Blancco Technology Group
- Type: Private
- Industry: Data security provider
- Founded: 2016; 10 years ago
- Headquarters: United Kingdom
- Products: Mobile device diagnostics; Secure data erasure;
- Owner: Francisco Partners; (2023–present);
- Website: www.blancco.com

= Blancco Technology Group =

British data security provider

Blancco Technology Group is a British company and a global provider of device diagnostic and data wiping software products. Originally known as Regenersis plc, the firm was formed in 2016 following a number of mergers and acquisitions. After acquiring the Finnish company, Blancco Oy, Regenersis disposed of its original repair division to focus on software and renamed itself Blancco Technology Group plc.

The company has two subsidiaries: Blancco (data erasure) and SmartChk (mobile diagnostics). It employs 240 people worldwide across North America, Europe, Asia and Australia. The company is headquartered in Alpharetta, Georgia in the United States. On December 5, 2023, it was acquired by the private equity firm Francisco Partners for approximately £175 million.

==History ==
Blancco Technology Group started life as Regenersis plc, a provider of diagnostics, repair and data erasure services to the consumer electronics industry.

=== Regeneris ===
Regeneris itself began as Fonebank. Regenersis filed for IPO in 2005 as a public company on the London Stock Exchange. In the same year, it acquired Intec Group (Intec Cellular Services and Intec Distribution). In 2009, Regenersis bought Total Repair Solutions and TRS' Scottish outfit, in a deal that would see it become Scotland's second largest electronics employer.

In 2011, the gadget repair group, was based in Oxford with 1,100 staff in Scotland at two locations. It repaired products, such as mobile phones, laptops and tablets, satnavs, set-top boxes and televisions, for companies under contracts. In 2011, Regeneris was pursued by Hanover Investors, who increased their share in the company to 14%. Regeneris's chair, Jeff Hewitt and non-executive directors, David Holland and David Gilbert, moved aside and were replaced with Hanover founding partner, Matthew Peacock as chair and Andrew Lee as an executive. Three years after Hanover's increased stake, shares prices in Regeneris had increased five-fold.

In March 2014, Regenersis bought Blancco Oy (Blancco Ltd), a market leader in data erasure software, cited an expected increase in the demand for data erasure services, particularly hoping to capitalise on the implementation of the European General Data Protection Regulation which was expected to increase the compliance burden for companies holding consumer data.

=== Blancco ===
In 1997, Janne Tervo and Kim Väisänen co-founded Carelian Innovation Ltd. The company's first data erasure product, Blancco Data Cleaner, was released in 1999. In 2000, Carelian Innovations Ltd. changed its name to Blannco Oy.

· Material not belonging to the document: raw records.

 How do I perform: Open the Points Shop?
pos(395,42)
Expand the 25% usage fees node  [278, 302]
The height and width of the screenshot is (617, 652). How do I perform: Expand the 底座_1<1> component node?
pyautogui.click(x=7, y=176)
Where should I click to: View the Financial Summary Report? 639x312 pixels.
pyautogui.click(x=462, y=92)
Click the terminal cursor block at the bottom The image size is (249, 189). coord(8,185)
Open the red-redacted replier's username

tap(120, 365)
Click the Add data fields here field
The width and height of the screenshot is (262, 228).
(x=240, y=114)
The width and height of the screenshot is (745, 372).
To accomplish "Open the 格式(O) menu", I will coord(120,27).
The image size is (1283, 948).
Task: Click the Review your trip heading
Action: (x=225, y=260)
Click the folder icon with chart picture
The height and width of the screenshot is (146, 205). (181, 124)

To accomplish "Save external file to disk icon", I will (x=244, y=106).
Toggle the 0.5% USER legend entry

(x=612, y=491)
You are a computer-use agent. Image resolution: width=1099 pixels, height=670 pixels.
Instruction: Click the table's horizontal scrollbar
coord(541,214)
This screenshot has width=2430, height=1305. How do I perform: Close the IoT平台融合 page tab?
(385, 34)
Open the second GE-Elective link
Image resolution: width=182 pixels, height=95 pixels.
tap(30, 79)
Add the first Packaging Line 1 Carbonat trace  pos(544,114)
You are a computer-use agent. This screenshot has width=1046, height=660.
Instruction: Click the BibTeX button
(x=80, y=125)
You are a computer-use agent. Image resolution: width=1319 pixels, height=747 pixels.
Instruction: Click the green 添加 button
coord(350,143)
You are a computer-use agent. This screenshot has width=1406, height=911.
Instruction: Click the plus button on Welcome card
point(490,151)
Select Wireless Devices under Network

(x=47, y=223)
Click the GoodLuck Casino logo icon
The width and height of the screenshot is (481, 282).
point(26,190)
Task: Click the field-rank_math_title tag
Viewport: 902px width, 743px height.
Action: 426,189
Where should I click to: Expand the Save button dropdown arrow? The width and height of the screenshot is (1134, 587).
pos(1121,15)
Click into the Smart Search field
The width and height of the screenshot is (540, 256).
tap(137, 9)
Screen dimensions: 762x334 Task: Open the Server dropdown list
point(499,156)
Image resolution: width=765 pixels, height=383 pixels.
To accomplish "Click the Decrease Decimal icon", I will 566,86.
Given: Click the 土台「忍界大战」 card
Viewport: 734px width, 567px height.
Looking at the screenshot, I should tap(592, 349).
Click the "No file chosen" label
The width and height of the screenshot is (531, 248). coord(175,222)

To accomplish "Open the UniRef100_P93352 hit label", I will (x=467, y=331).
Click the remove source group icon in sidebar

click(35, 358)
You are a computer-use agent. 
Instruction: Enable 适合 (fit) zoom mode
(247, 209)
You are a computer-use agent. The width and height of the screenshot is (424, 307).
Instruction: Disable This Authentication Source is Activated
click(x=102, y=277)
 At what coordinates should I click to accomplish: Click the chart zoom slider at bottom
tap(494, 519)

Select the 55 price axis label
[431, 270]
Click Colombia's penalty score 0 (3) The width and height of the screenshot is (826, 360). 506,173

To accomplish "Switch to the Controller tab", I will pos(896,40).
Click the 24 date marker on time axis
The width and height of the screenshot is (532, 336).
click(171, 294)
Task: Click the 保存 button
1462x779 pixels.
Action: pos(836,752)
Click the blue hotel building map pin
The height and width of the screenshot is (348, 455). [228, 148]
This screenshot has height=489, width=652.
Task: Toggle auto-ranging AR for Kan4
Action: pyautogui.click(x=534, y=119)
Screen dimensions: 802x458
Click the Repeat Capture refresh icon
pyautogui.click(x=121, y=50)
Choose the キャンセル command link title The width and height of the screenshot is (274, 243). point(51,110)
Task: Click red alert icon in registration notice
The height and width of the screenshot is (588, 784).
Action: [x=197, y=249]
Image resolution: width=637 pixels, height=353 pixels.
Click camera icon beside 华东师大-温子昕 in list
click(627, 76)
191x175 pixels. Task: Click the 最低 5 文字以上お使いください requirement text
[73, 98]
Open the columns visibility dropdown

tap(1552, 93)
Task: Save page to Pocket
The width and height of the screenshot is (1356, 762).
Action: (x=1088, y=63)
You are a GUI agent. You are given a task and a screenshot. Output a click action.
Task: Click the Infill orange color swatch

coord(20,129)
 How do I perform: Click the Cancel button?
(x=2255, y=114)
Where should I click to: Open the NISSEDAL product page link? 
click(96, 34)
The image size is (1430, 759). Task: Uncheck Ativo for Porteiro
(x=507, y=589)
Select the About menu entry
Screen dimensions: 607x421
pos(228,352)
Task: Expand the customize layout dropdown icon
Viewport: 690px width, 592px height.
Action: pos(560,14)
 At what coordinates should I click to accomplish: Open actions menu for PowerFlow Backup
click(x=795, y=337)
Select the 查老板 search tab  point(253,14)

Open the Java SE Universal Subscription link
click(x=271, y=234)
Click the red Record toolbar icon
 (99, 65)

Sun Microsystems and Blancco formed a partnership in 2007 to deliver data erasure. In 2007, Blancco was approved and included in the NATO Information Assurance Product Catalogue (NIAPC). The company expanded its product line in 2008 with the introduction of the Blancco 4.5 client series for added server support, and the Data Center Edition, which enables safe reuse of the hard drives in mass storage environments for clients such as Sun, HP and EMC that need deep data expunging. The company released Blancco Mobile for smartphone erasure in 2012. In 2011, Blancco LUN was launched and in 2012 Blancco 5 and Management Console 3 were released. The company also acquired DBAN in 2012 and received Common Criteria certification in that same year.

Blancco Oy was acquired by Regenersis in April 2014.

=== Divestment ===
In 2016, after acquiring Blancco, Regenersis appointed separate chief executives for its after-market services and digital security businesses as it was looking to sell the former.

== Operations ==
Blancco Technology Group operates two distinct business units: Blancco (data erasure) and SmartChk (mobile diagnostics). It employs 240 people worldwide across North America, Europe, Asia and Australia. The company is headquartered in Alpharetta, GA, United States.

=== Blancco ===
Blancco Oy (Blancco Ltd) is an international data security company that specializes in data erasure and computer reuse for corporations, governments and computer remarketing companies. Founded and headquartered in Joensuu, Finland, the company operates from offices across Europe, North America, Asia, and Australasia. Blancco is a wholly-owned subsidiary of Blancco Technology Group.

Blancco's data wiping products scale from a single, reusable PC tools to software for mass storage environments and data centers.